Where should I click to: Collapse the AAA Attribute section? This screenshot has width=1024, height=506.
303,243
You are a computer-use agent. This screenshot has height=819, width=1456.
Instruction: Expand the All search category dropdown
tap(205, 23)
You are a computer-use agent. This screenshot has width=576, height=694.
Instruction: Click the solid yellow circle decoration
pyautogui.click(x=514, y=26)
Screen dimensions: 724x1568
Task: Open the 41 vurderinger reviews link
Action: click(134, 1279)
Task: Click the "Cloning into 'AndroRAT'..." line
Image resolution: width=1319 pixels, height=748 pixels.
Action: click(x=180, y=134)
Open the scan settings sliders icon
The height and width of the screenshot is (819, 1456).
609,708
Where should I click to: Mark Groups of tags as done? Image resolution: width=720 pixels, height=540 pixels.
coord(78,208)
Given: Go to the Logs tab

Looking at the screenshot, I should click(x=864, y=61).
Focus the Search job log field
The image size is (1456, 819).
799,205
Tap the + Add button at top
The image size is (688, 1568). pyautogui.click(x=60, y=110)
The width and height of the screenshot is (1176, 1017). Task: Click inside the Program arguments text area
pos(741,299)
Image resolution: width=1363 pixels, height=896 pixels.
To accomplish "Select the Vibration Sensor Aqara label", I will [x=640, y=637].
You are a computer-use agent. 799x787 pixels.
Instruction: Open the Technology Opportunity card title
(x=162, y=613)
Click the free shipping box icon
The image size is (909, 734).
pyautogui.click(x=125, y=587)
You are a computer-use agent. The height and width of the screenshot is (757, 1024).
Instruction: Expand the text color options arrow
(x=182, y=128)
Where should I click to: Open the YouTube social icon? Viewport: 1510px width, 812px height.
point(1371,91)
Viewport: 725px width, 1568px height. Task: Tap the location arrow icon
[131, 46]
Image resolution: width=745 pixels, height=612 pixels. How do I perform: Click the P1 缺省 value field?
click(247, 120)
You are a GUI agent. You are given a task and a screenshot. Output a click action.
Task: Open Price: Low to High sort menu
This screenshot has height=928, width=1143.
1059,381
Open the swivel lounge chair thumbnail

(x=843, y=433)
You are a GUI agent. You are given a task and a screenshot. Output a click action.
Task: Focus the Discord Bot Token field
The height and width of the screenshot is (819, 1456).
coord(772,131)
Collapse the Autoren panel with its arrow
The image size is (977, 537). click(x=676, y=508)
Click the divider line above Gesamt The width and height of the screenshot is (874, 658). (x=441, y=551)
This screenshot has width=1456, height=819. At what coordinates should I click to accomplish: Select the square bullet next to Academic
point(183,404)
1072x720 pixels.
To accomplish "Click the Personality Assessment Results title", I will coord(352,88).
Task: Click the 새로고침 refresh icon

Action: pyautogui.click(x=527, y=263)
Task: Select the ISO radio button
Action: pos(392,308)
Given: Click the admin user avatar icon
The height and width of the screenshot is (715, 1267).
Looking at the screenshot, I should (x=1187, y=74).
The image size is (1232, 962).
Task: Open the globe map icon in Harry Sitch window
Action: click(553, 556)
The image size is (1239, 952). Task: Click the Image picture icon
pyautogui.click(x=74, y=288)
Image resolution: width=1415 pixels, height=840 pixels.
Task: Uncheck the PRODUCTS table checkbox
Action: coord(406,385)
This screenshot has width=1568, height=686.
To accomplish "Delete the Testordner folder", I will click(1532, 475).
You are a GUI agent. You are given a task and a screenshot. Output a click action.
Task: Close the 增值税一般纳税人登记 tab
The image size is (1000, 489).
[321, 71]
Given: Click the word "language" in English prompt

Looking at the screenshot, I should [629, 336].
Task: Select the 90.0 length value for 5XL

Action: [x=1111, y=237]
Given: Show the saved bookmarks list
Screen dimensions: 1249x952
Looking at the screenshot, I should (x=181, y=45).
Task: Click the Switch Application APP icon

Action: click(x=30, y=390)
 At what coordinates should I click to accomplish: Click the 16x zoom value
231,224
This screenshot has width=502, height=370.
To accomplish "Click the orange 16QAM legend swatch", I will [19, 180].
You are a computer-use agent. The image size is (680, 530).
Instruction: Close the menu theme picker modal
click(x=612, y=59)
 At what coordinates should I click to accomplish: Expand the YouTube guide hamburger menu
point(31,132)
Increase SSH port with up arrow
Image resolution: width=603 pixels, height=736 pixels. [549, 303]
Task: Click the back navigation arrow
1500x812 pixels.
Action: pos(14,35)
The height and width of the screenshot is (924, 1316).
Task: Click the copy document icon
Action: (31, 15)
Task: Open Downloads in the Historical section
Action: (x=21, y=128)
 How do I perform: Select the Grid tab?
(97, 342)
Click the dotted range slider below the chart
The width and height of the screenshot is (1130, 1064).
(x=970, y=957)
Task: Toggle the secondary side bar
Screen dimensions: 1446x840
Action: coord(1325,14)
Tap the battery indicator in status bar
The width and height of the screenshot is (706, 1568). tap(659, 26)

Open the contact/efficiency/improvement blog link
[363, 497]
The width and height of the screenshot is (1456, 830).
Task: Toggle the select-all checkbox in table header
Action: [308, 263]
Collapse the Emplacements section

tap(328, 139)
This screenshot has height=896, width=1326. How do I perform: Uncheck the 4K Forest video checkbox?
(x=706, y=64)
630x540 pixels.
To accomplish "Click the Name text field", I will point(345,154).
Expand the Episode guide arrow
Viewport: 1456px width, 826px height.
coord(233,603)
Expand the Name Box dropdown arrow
----------------------------------------
# The exercise
Reproduce every item above word for word.

# Solution for this exercise
Where should I click to: Collapse the AAA Attribute section? This screenshot has width=1024, height=506.
303,243
You are a computer-use agent. This screenshot has height=819, width=1456.
Instruction: Expand the All search category dropdown
tap(205, 23)
You are a computer-use agent. This screenshot has width=576, height=694.
Instruction: Click the solid yellow circle decoration
pyautogui.click(x=514, y=26)
Screen dimensions: 724x1568
Task: Open the 41 vurderinger reviews link
Action: click(134, 1279)
Task: Click the "Cloning into 'AndroRAT'..." line
Image resolution: width=1319 pixels, height=748 pixels.
Action: click(x=180, y=134)
Open the scan settings sliders icon
The height and width of the screenshot is (819, 1456).
609,708
Where should I click to: Mark Groups of tags as done? Image resolution: width=720 pixels, height=540 pixels.
coord(78,208)
Given: Go to the Logs tab

Looking at the screenshot, I should click(x=864, y=61).
Focus the Search job log field
The image size is (1456, 819).
799,205
Tap the + Add button at top
The image size is (688, 1568). pyautogui.click(x=60, y=110)
The width and height of the screenshot is (1176, 1017). Task: Click inside the Program arguments text area
pos(741,299)
Image resolution: width=1363 pixels, height=896 pixels.
To accomplish "Select the Vibration Sensor Aqara label", I will [x=640, y=637].
You are a computer-use agent. 799x787 pixels.
Instruction: Open the Technology Opportunity card title
(x=162, y=613)
Click the free shipping box icon
The image size is (909, 734).
pyautogui.click(x=125, y=587)
You are a computer-use agent. The height and width of the screenshot is (757, 1024).
Instruction: Expand the text color options arrow
(x=182, y=128)
Where should I click to: Open the YouTube social icon? Viewport: 1510px width, 812px height.
point(1371,91)
Viewport: 725px width, 1568px height. Task: Tap the location arrow icon
[131, 46]
Image resolution: width=745 pixels, height=612 pixels. How do I perform: Click the P1 缺省 value field?
click(247, 120)
You are a GUI agent. You are given a task and a screenshot. Output a click action.
Task: Open Price: Low to High sort menu
This screenshot has height=928, width=1143.
1059,381
Open the swivel lounge chair thumbnail

(x=843, y=433)
You are a GUI agent. You are given a task and a screenshot. Output a click action.
Task: Focus the Discord Bot Token field
The height and width of the screenshot is (819, 1456).
coord(772,131)
Collapse the Autoren panel with its arrow
The image size is (977, 537). click(x=676, y=508)
Click the divider line above Gesamt The width and height of the screenshot is (874, 658). (x=441, y=551)
This screenshot has width=1456, height=819. At what coordinates should I click to accomplish: Select the square bullet next to Academic
point(183,404)
1072x720 pixels.
To accomplish "Click the Personality Assessment Results title", I will coord(352,88).
Task: Click the 새로고침 refresh icon

Action: pyautogui.click(x=527, y=263)
Task: Select the ISO radio button
Action: pos(392,308)
Given: Click the admin user avatar icon
The height and width of the screenshot is (715, 1267).
Looking at the screenshot, I should (x=1187, y=74).
The image size is (1232, 962).
Task: Open the globe map icon in Harry Sitch window
Action: click(553, 556)
The image size is (1239, 952). Task: Click the Image picture icon
pyautogui.click(x=74, y=288)
Image resolution: width=1415 pixels, height=840 pixels.
Task: Uncheck the PRODUCTS table checkbox
Action: coord(406,385)
This screenshot has width=1568, height=686.
To accomplish "Delete the Testordner folder", I will click(1532, 475).
You are a GUI agent. You are given a task and a screenshot. Output a click action.
Task: Close the 增值税一般纳税人登记 tab
The image size is (1000, 489).
[321, 71]
Given: Click the word "language" in English prompt

Looking at the screenshot, I should [629, 336].
Task: Select the 90.0 length value for 5XL

Action: [x=1111, y=237]
Given: Show the saved bookmarks list
Screen dimensions: 1249x952
Looking at the screenshot, I should (x=181, y=45).
Task: Click the Switch Application APP icon

Action: click(x=30, y=390)
 At what coordinates should I click to accomplish: Click the 16x zoom value
231,224
This screenshot has width=502, height=370.
To accomplish "Click the orange 16QAM legend swatch", I will [19, 180].
You are a computer-use agent. The image size is (680, 530).
Instruction: Close the menu theme picker modal
click(x=612, y=59)
 At what coordinates should I click to accomplish: Expand the YouTube guide hamburger menu
point(31,132)
Increase SSH port with up arrow
Image resolution: width=603 pixels, height=736 pixels. [549, 303]
Task: Click the back navigation arrow
1500x812 pixels.
Action: pos(14,35)
The height and width of the screenshot is (924, 1316).
Task: Click the copy document icon
Action: (31, 15)
Task: Open Downloads in the Historical section
Action: (x=21, y=128)
 How do I perform: Select the Grid tab?
(97, 342)
Click the dotted range slider below the chart
The width and height of the screenshot is (1130, 1064).
(x=970, y=957)
Task: Toggle the secondary side bar
Screen dimensions: 1446x840
Action: coord(1325,14)
Tap the battery indicator in status bar
The width and height of the screenshot is (706, 1568). tap(659, 26)

Open the contact/efficiency/improvement blog link
[363, 497]
The width and height of the screenshot is (1456, 830).
Task: Toggle the select-all checkbox in table header
Action: [308, 263]
Collapse the Emplacements section

tap(328, 139)
This screenshot has height=896, width=1326. How do I perform: Uncheck the 4K Forest video checkbox?
(x=706, y=64)
630x540 pixels.
To accomplish "Click the Name text field", I will point(345,154).
Expand the Episode guide arrow
Viewport: 1456px width, 826px height.
coord(233,603)
Expand the Name Box dropdown arrow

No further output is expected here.